Paul Thomas Anderson




Henry James escribió una vez: “terreno prohibido es la cuestión del regreso de los muertos en general y en particular, la de lo que sobrevive”. Yo añadiría que el destino de los grandes artistas, el de los valientes, el de los seres verdaderamente honestos, pasa por adentrarse en dichos terrenos, hoy lamentablemente desolados y abandonados por el miedo y la idiocia generalizada. El panorama fílmico mundial es en la actualidad, un bolo indigerible y en gran medida tóxico, destinado a anular los poderosos dones del cine.
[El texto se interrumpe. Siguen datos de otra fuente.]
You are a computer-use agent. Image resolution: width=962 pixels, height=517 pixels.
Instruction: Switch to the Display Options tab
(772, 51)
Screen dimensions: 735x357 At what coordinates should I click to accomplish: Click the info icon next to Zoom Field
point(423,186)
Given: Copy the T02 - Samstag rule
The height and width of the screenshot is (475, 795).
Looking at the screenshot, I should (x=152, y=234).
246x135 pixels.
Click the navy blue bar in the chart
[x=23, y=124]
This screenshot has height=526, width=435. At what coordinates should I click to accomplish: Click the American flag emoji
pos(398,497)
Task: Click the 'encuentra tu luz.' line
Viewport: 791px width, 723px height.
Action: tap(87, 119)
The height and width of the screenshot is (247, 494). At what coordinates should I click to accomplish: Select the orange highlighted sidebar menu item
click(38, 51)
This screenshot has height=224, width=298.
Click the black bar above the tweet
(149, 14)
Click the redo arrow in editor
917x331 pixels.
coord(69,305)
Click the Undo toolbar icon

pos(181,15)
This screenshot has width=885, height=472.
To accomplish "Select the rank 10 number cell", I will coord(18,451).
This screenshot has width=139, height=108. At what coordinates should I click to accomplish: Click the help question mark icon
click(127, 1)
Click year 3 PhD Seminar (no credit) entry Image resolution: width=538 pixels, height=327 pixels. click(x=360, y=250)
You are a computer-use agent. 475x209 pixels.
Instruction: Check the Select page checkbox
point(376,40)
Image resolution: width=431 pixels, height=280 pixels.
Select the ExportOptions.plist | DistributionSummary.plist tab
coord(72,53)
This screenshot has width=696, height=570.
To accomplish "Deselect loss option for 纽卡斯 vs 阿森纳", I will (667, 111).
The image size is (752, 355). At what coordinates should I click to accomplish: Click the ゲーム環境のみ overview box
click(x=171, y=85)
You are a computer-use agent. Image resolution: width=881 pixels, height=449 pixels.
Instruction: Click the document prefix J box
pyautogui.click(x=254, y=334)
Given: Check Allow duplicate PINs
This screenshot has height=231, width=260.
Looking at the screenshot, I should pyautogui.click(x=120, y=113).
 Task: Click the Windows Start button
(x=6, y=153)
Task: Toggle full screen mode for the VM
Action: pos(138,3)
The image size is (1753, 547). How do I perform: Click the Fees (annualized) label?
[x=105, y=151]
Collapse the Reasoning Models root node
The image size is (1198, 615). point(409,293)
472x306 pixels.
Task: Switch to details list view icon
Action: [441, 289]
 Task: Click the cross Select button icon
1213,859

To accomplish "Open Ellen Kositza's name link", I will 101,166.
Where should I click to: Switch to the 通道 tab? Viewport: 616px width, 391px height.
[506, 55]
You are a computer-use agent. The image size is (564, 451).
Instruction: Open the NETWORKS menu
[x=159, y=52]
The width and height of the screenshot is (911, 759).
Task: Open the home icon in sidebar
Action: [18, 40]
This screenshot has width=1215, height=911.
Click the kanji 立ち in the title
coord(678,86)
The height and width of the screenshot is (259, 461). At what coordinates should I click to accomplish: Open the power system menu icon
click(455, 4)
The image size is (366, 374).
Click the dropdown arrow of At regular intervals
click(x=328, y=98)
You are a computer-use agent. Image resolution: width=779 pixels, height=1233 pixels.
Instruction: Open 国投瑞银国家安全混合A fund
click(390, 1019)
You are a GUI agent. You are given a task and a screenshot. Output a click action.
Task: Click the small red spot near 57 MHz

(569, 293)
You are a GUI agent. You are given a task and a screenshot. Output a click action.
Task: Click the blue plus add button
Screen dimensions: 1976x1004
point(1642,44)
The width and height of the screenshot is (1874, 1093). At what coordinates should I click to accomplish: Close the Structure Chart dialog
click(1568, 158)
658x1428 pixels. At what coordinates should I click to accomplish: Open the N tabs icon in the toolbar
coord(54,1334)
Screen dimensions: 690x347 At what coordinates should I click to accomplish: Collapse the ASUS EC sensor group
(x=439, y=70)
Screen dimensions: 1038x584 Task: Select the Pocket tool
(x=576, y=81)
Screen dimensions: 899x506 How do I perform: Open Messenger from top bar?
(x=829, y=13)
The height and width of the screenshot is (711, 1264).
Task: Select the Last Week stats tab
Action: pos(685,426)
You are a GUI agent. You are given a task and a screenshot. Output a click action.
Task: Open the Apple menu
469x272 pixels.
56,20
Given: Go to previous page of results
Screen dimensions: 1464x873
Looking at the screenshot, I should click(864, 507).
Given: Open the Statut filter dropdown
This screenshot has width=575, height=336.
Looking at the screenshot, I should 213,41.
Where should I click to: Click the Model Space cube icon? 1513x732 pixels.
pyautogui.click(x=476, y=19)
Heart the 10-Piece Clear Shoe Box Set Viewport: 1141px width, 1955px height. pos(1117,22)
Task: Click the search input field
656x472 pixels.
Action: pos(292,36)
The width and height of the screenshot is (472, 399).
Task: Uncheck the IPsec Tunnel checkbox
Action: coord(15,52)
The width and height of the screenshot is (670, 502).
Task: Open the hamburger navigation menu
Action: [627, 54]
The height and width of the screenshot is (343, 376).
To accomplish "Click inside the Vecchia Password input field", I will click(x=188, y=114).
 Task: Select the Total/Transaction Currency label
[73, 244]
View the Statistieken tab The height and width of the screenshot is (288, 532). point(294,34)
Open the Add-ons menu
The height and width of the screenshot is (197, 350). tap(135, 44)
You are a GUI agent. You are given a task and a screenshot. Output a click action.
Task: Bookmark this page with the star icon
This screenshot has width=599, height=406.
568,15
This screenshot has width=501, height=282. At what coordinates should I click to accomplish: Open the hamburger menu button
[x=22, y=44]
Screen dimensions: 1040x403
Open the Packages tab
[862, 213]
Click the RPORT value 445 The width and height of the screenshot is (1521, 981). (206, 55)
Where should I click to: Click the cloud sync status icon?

Uno de los héroes en esta batalla incierta del arte cinematográfico es el señor Thomas Anderson, noble caballero, docto en el oficio de despertar a las imágenes de una hibernación casi obligada por una cuestión ética. Su trayectoria, embobada en sus inicios en conceptos confusos e ineficaces, desde hace una década nos regala en cada nueva entrega una curiosa alegría, un respiro profundo que nos hace aguantar bajo el cieno, haciendo real la esperanza. Al igual que las obras de Christopher Nolan, las películas de Thomas Anderson funcionan desde hace años como bálsamos catárticos, píldoras alucinógenas, extraños conjuros. El halo de sus obras esconde trazas de materiales desconocidos que se nos revelan de formas insospechadas dejándonos asombrados ante lo que un mecanismo narrativo puede provocar en nuestro interior. Satisfacción, honor, generosidad, talento, belleza y alegría son algunas de las emanaciones que exhuman sus extravagantes e inesperadas pócimas, construidas a partir de una riqueza de elementos tal, que sólo su elaboración los supera en calidad. De hecho, todo lo que el señor Thomas Anderson toca, se transforma en un hermoso relato de curvas cerradas por las que hay que ascender si uno desea ver el paisaje total desde la cima.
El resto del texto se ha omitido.